In response to these many challenges, nonprofit managers are forced to be more creative with ways to raise additional revenues and become leaner, more efficient organizations, both of which are necessary if they are to continue to carry out their respective missions.

“The vast majority of folks, certainly in the business community, don’t understand that we’re businesses too.”

But most don’t have much flexibility when it comes to their budgets. At BHN, for example, 80% to 83% of the organization’s revenue is related to compensation.

“That doesn’t leave a lot of room to find money when there is something that represents an increase in the cost of paying our employees or supporting them,” Wilson told BusinessWest, adding, as others did, that agencies must think outside the box when it comes to bringing in more revenue in order to keep up with rising regulation costs.

This includes advocating with state representatives, looking for grants, and cutting costs within the organization.

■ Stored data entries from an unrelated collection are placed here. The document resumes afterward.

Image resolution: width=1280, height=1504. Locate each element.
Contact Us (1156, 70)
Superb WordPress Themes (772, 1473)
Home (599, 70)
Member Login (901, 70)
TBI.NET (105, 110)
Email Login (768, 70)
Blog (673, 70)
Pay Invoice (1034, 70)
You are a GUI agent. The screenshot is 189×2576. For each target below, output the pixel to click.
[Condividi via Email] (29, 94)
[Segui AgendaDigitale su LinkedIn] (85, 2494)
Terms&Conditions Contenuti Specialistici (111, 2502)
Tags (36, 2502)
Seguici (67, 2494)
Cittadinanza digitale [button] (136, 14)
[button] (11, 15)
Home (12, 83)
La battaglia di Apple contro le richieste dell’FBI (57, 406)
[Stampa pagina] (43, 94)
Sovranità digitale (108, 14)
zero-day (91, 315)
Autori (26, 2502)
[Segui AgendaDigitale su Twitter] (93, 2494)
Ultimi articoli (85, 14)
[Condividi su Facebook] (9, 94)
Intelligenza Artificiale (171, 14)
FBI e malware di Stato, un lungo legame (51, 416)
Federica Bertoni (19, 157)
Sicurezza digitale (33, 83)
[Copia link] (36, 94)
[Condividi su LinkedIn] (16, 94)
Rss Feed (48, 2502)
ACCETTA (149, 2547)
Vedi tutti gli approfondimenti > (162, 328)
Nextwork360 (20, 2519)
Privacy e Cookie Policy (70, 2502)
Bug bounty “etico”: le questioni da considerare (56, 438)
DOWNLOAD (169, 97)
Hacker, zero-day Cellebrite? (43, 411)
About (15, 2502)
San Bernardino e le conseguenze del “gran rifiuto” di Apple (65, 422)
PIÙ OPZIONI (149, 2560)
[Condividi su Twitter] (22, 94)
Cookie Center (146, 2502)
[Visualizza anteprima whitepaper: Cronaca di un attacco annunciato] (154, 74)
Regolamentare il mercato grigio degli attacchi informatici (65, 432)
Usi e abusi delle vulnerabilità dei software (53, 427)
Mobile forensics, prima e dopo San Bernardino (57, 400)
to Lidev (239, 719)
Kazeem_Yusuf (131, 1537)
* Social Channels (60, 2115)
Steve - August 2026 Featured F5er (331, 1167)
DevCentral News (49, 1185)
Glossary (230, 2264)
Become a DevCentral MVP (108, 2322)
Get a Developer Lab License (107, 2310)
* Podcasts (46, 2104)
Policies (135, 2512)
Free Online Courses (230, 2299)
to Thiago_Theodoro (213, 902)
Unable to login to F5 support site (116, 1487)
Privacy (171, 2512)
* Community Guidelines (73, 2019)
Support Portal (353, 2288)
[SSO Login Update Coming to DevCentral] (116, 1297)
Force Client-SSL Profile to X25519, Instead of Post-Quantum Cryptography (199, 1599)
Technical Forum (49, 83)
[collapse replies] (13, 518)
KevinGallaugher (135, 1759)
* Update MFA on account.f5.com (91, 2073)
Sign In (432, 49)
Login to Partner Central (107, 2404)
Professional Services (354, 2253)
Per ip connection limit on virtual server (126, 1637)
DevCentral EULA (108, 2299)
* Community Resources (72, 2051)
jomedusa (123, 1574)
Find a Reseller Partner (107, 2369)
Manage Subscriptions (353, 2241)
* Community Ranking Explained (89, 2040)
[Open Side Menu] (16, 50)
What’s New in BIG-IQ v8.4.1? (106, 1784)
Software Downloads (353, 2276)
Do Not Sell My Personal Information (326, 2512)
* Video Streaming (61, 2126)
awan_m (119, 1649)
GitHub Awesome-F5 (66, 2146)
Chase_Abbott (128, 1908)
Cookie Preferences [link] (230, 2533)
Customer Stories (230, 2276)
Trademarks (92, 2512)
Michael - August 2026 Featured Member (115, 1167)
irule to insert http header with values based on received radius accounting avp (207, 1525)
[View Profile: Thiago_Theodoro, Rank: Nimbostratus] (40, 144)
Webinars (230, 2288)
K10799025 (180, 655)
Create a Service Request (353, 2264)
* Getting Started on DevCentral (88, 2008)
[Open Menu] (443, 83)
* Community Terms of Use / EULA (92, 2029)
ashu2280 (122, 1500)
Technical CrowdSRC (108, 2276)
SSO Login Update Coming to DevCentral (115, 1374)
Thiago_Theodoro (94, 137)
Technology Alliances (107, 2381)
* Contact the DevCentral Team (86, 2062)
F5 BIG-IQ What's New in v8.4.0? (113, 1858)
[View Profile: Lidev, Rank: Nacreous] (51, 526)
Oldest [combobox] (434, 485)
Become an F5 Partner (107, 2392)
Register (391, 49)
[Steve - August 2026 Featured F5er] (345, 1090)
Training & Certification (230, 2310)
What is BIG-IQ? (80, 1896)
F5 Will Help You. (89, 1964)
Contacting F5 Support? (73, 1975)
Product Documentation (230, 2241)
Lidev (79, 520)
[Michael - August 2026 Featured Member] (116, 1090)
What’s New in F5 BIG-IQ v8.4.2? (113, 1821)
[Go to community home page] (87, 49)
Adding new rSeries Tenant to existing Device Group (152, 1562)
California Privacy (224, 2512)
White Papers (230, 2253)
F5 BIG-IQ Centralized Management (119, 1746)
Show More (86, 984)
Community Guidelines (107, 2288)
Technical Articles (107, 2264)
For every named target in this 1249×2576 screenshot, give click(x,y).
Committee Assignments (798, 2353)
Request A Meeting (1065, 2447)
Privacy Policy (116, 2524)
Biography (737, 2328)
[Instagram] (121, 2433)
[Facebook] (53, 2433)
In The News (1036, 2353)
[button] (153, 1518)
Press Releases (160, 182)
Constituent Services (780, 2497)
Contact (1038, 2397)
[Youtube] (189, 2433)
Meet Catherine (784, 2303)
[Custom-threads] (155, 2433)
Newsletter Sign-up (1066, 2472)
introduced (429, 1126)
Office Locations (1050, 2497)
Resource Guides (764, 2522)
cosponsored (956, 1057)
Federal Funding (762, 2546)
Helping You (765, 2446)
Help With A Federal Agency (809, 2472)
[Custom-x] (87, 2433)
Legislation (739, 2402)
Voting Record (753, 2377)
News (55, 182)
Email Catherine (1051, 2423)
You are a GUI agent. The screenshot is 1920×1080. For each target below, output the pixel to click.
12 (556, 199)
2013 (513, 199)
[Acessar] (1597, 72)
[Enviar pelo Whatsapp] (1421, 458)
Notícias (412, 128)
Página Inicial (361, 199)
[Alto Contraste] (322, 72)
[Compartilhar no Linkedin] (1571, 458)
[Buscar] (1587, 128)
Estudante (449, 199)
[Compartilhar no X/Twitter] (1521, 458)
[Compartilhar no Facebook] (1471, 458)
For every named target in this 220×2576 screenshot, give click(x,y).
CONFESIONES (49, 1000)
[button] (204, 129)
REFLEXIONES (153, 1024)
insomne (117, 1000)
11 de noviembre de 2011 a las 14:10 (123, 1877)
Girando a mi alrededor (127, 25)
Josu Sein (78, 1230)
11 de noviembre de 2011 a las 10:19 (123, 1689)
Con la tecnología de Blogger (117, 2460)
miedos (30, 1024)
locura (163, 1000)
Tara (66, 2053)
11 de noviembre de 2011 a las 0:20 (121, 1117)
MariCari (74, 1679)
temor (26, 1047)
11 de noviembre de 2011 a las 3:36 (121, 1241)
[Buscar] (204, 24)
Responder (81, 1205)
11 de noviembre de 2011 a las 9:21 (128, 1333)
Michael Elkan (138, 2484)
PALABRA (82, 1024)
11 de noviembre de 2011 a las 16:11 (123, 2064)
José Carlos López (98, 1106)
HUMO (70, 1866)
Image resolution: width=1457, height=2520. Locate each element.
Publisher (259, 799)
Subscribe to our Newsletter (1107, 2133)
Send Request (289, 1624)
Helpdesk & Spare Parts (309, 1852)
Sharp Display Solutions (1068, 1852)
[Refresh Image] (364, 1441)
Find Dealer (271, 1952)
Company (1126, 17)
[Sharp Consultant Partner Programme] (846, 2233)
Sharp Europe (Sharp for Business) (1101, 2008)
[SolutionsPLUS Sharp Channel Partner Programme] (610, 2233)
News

This isn’t easy, said Kagan, adding that another challenge facing nonprofits is that people don’t understand that the same problems facing businesses today — finding and retaining talent, paying for ever-rising health insurance, coping with new state labor and employment laws, and many others — apply to them as well.

“The vast majority of folks, certainly in the business community, don’t understand that we’re businesses too,” said Kagan, adding that this makes it more difficult to generate more donations or other forms of support.

Kos agreed, but noted that, as businesses struggle with the same cost issues, there might be growing awareness of what nonprofits are confronting.

“I think what’s interesting today is that the for-profit business community is starting to struggle with the same things that we as the nonprofit community have been struggling with for decades,” she said.

Kagan agreed, and noted that it’s important for nonprofits to educate the business community — and all their supporters — about just how challenging the current climate is, and will be for years to come.

“You’re not advocating just to bring money into your own organization,” she explained. “You need it so that you can pay fair equitable salaries to your staff and provide a high-quality service to the people that you’re serving.”

Climate Change

All those we spoke with stressed that managing a nonprofit has never been as easy as it might look.

But over the years, said Kos, organizations like Sunshine Village have “managed.”

Indeed, they’ve managed to continuously raise funds vital to their organizations, cope with rising costs and changes in labor and employment laws, and, yes, carry out their important missions.

But it’s a fact that simply ‘managing’ is becoming ever-more difficult.

These new regulations are making it increasingly difficult for nonprofits to keep their heads above water, but that doesn’t stop them from trying.